You want to support causes you believe in—but still make strides in your long-term savings. With impact investing, you may be able to have your cake and share some, too.

By Kate Rockwood
Updated November 19, 2020
Impact investing, guide to socially conscious investing (money and tree)
Credit: Getty Images

A new style of investing, called impact investing (consider it an offshoot of the more widely known socially responsible investing), makes it easier to support causes you believe in—and get a return on your hard-earned dollars.

In the early days of socially responsible investing, people would pull out big categories of stocks they found objectionable—Big Tobacco, for instance—and not be too concerned about whether the remaining companies were working toward positive change, says Jake Raden, co-lead of the impact team at former investing platform Swell. But for many people, this is no longer enough. They want to proactively put money behind causes they care about—say, invest only in clean-energy companies or firms that pay employees well. Now it’s possible to do just that in a matter of minutes (no fancy investing insights required), thanks to online platforms that offer diversified portfolios and transparent info about fees and performance.

And when it comes to performance, don’t worry you’ll have to sacrifice your returns, says Dave Nugent, head of investments at the online platform Wealthsimple. “What we’ve seen from our client base is that people who believe in more than just investing for returns end up having better outcomes,” he says. “That’s probably because they’re less likely to pull out money when the market dips, since they’re investing for more than just returns.” Read on for ways to invest no matter your goal.

If You Have a Particular Passion…

“If you want to align your investments with your values, one of the first questions to ask is ‘What are those values?’” says Priya Parrish, chief investment officer at Impact Engine in Chicago. If one issue jumps to the top of your list, there’s nothing wrong with picking a portfolio curated around that cause. Online investment platforms such as Newday offer portfolios themed by issue. Is gender equality important to you? Ellevest focuses on companies with women in leadership roles and on women-owned businesses that provide community services. Newday looks at a company’s gender pay parity, parental leave policies, and female leadership stats before giving it a place in the portfolio.
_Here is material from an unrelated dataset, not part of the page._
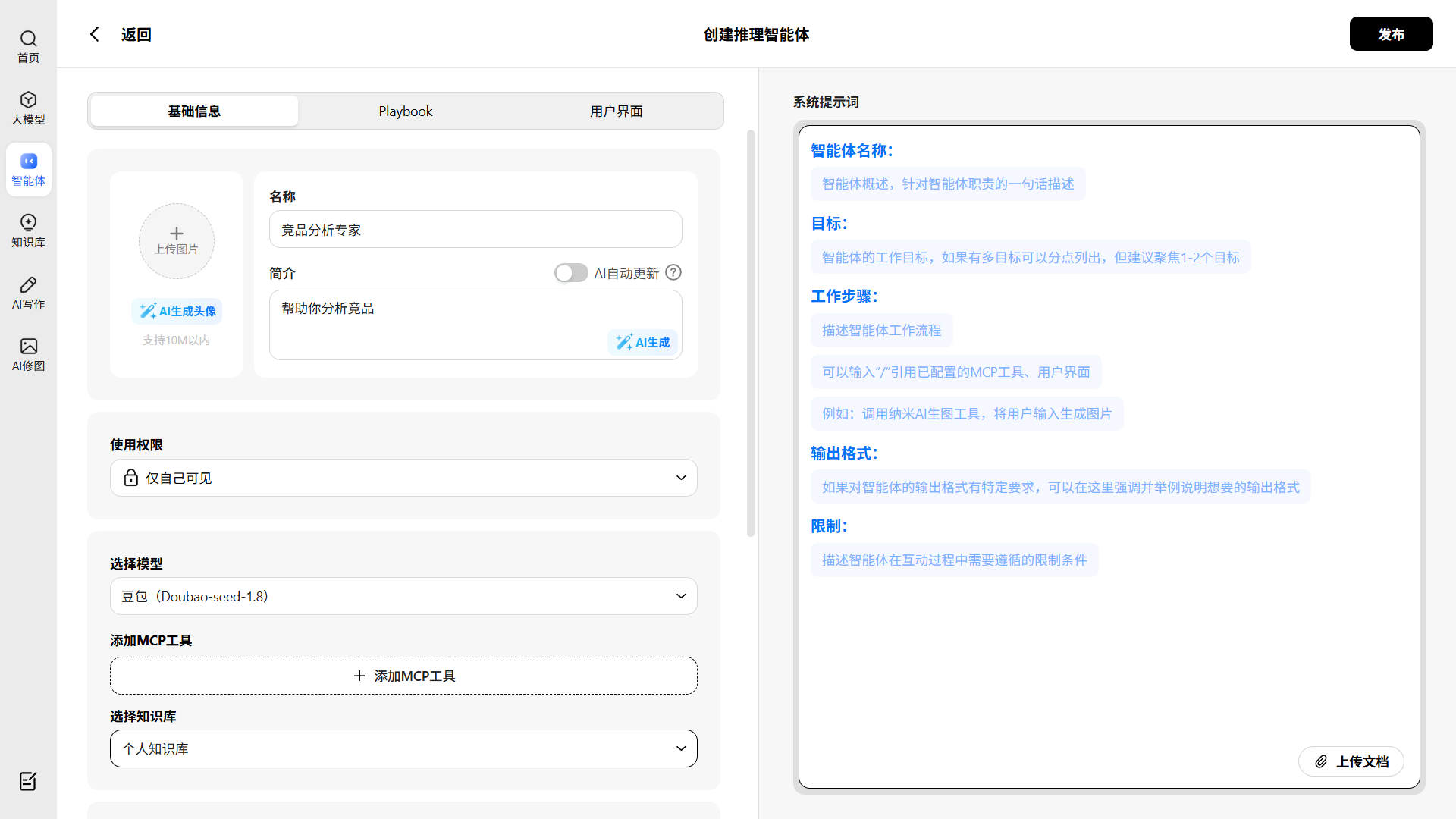Toggle the AI自动更新 switch

point(571,273)
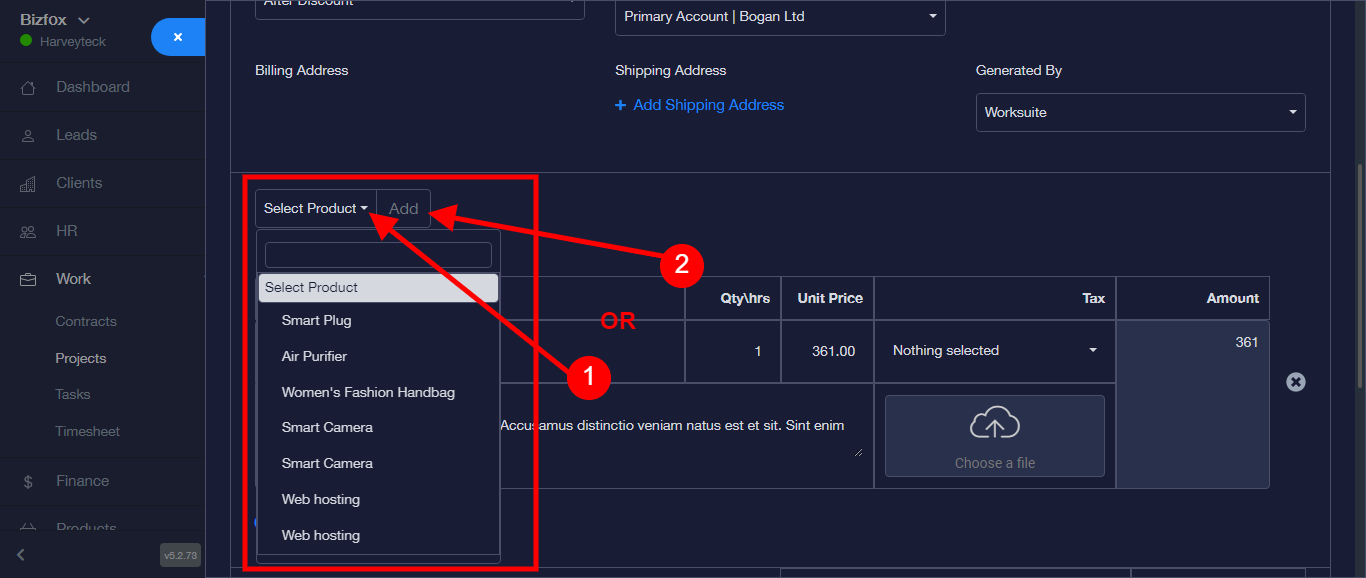This screenshot has height=578, width=1366.
Task: Open the Select Product dropdown
Action: click(x=315, y=208)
If You Like to Deal with a Real Person…

You can still go the online platform route and get personal attention. Wealthsimple offers free phone consultations with financial planners, who will discuss money goals and strategize how to get expense ratios down (portfolios are balanced automatically). Ellevest’s pros field unlimited texts, phone calls, and emails—or you can pony up for the premium level and have a certified financial planner map out money moves. Betterment connects users to its team of financial advisers through its mobile app and by phone. Rather not invest online? Visit the First Affirmative Financial Network to find a private adviser in your area who specializes in impact investing.

If You Want a Custom Mix…

You don’t want to pick one theme but don’t want to pick them all either. Now what? Try the automated online platform OpenInvest. Whatever unique blend of causes you care about, you can tailor an investment portfolio to match. The platform asks about your values, age, and investing goals, assesses your risk tolerance, and then creates a balanced custom portfolio of stocks and bonds across multiple industries. You could, for example, invest in companies with the highest score on the Human Rights Campaign’s Corporate Equality Index (which rates workplaces on treatment of LGBTQ employees) while also steering clear of any companies that earn more than 5 percent of their profits from tobacco.

If You Loathe Risk…

Check out Calvert Impact Capital. Since 1995, the nonprofit investment firm in Bethesda, Md., has raised more than $2 billion through a global portfolio of social projects, ranging from microfinance for women entrepreneurs to urban land conservation. You can invest as little as $20. Commit to a five-year term and you’ll get a 3 percent interest rate—a 15-year term snags you 4 percent. “That offers a modest return with exceedingly high social impact,” says Timothy Smith, director of environmental, social, and governance shareholder engagement at Walden Asset Management in Boston. “When the market was down, it was the best investment anybody had.”

If You Want to Help a Bunch of Causes at Once…

Online investment companies Wealthsimple, Betterment, and Aspiration all have socially responsible investing products that aid various issues. The sites make it easy to compare fees and past performance and to see how the companies build their portfolios—combinations of assets like stocks, bonds, mutual funds, and Exchange Traded Funds (ETFs). Wealthsimple and Betterment, for instance, prioritize ETFs, a basket of stocks or bonds. Aspiration actively manages its funds—meaning humans, not algorithms, tweak the mix. It also lets customers set their own fees and then donates 10 percent of the fee to charity.